Tüm bu süreçten kurtulmak için örgütlü mücadele şarttır. Atatürk Samsun'a tek başına çıkmamıştır. Örgütlü biçimde gidilmiş ve daha geniş bir örgütlenme ile Kurtuluş Mücadelesi verilmiştir. Atatürk, başkomutanlık kararlarının meclis tarafından alınmasını şart koşmuştur.

‘İnsanlar 12 bin lira emekli maaşı alıyorsa sebebi örgütsüzlük’

Devrimci örgütlenme ve milletlerin örgütlü mücadelesi, başarı için önemlidir. Bugün insanlar 12 bin 500 lira emekli maaşı ya da 17 bin lira asgari ücret alıyorlarsa bu örgütsüzlüğün bir sonucudur. Tarihteki kazanımların tümü sadece ve sadece örgütlü mücadeleyle elde edilmiştir. 8 saatlik çalışma günü ve kadın hakları örgütlü mücadele ile kazanılmıştır.

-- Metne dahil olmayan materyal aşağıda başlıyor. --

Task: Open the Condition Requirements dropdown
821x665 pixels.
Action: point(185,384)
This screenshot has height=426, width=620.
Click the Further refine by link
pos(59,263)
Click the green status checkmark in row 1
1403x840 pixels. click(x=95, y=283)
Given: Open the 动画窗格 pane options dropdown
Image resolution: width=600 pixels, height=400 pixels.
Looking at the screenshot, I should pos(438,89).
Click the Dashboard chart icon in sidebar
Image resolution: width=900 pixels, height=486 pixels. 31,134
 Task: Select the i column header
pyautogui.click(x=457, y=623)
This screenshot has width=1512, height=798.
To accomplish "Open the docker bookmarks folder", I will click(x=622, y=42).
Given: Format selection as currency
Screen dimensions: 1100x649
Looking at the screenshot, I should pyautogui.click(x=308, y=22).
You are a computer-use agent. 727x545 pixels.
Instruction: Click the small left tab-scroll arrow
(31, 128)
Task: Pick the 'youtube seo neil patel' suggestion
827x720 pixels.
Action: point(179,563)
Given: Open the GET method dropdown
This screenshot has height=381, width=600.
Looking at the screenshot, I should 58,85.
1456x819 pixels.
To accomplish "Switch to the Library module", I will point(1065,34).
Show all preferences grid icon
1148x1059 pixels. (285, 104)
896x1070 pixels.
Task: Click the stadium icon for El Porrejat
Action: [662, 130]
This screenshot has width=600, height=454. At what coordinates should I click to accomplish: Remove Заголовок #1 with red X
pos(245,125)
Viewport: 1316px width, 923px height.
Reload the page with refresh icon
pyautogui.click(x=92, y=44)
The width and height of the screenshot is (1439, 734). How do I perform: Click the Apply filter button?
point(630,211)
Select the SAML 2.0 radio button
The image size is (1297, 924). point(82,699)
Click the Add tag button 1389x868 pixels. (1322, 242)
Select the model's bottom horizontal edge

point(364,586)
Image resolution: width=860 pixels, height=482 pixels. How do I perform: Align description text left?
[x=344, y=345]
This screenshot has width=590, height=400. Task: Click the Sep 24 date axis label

Bugün bu köklere dönmeli ve birlik içinde örgütlenmeliyiz. 'Cumhuriyet fazilettir' diye yazıyorlar. Atatürk bu sözü Cumhuriyet'in fazilet ve ahlaklılığa dayandığı, sultanlığın ise korku ve tehdide dayalı bir yönetim olduğu biçiminde İzmir'de kız okulunun mezuniyet töreninde, Anadolu'ya giderek köylülere dikiş dikmeyi ve verimli tarım yapmayı öğretecek kızlar karşısında onlara cesur olmaları gerektiklerini hatırlatırken söylemiştir. Ve bugün biz de örgütlenmekten korkmadan mücadele ederek Cumhuriyet'i yeniden kazanabileceğimizi hatırlamak zorundayız.”